SET EXERCISE:
Copy out the part of the challenge thread that begins at the words "Browtine, F-1 hit" and stops after "Hope this helps.", with "oak" changed to "maple".

# 06/52 Challenge



## Browtine (Jul 26, 2010)

With 5 weeks under our belt it's time to start week 6. We've had great participation and some awesome entries so far and it seems like everyone is having fun with it. A few, including me, have felt the pinch of trying to meet the challenge theme some weeks. That's good though. I think it pushes us a little and that's good for growth. 

Before we get to this week's theme I want to refer everyone to the rules page again. There have been a few minor issues here and there but overall it has gone rather smooth. The biggest issue so far has been posting photos not taken during the time frame for the week they were submitted for. For me, this is one of the most important challenge rules. The whole purpose is to encourage getting out with the camera and shooting. Posting photos taken outside the time frame for each week's thread defeats the whole purpose. 

I ask that anyone not clear on the rules either contact me or review the original rules thread linked below. Let's police ourselves and stay in keeping with the intentions of the challenge. 

Rules Thread

Now for this week's suggested theme. This one was sent in by Skeeter2. Thanks Skeeter! 

LANDSCAPES

This one in particular will probably stump me. I'll be lucky if I don't gimp out with a gimp shot for this one. I don't know crap about shooting landscapes. Oh well, time to learn something new! Any tips from you guys that shoot landscapes would be greatly appreciated.


----------



## FERAL ONE (Jul 26, 2010)

sounds good chris ! i love the fact that these make me get out to shoot . i have found myself shooting more, just because the camera was already out.  the # 1 tip about shooting landscapes is .....



get out and find land


----------



## SKEETER2 (Jul 27, 2010)

Browtine, F-1 hit the nail on the head. Look for that unique tree line, or find that unique old oak out in the middle of a pasture. Think wide open spaces. Hope this helps.


----------



## Crickett (Jul 27, 2010)

Chris I'm glad I'm not going to be the only one who gets stumped w/ this weeks theme. Time to really put on my thinkin' cap.


----------



## LOVEMYLABXS (Jul 27, 2010)

To get it started I'll post this one   Once I figured out sort of what I wanted it got a lot harder to just pick one shot  I made a trip into town and with wheat fields and open ground I had lot to pick from.  I've got several others that I might work up and post later but for the challenge I decided to go with this one.


----------



## Browtine (Jul 27, 2010)

Ok, apparently all the requests not to post shots not taken within the challenge time frames means nothing to some. Unfortunately it's to the point that I am going to have to ask the moderators to simply remove any shots not taken within the guidelines to keep this thing on track. I didn't want it to come to that, but my requests to follow the rules haven't made any impact. 

So, from this point forward any photo posted that isn't taken within the guidelines of the challenge will be removed from the challenge thread. There has to be a line drawn somewhere...

COLLECTED DATA:

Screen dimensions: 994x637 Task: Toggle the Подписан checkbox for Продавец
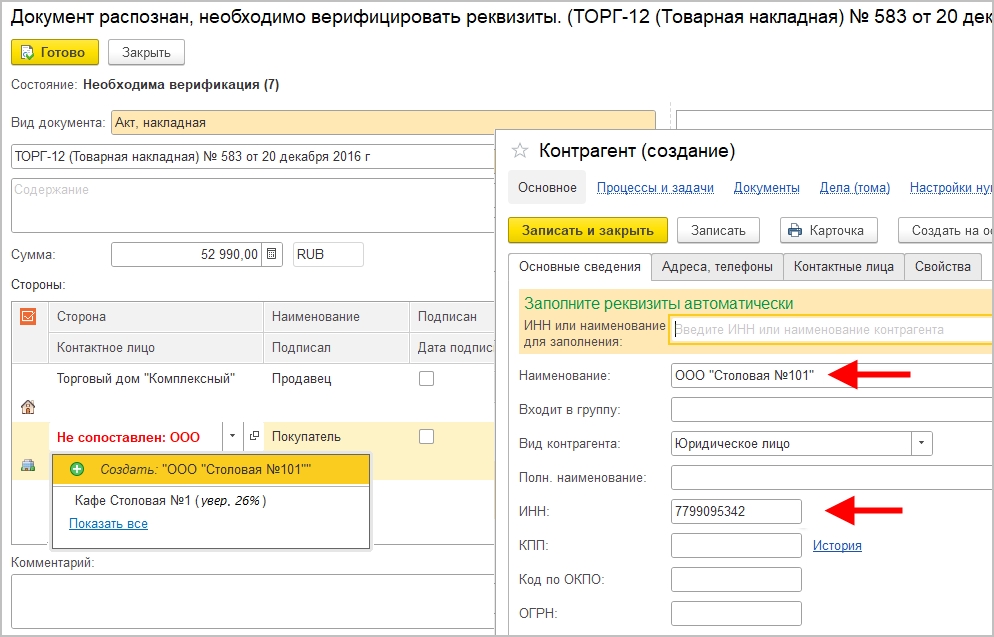(427, 379)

WRITTEN RESPONSE:
Browtine, F-1 hit the nail on the head. Look for that unique tree line, or find that unique old maple out in the middle of a pasture. Think wide open spaces. Hope this helps.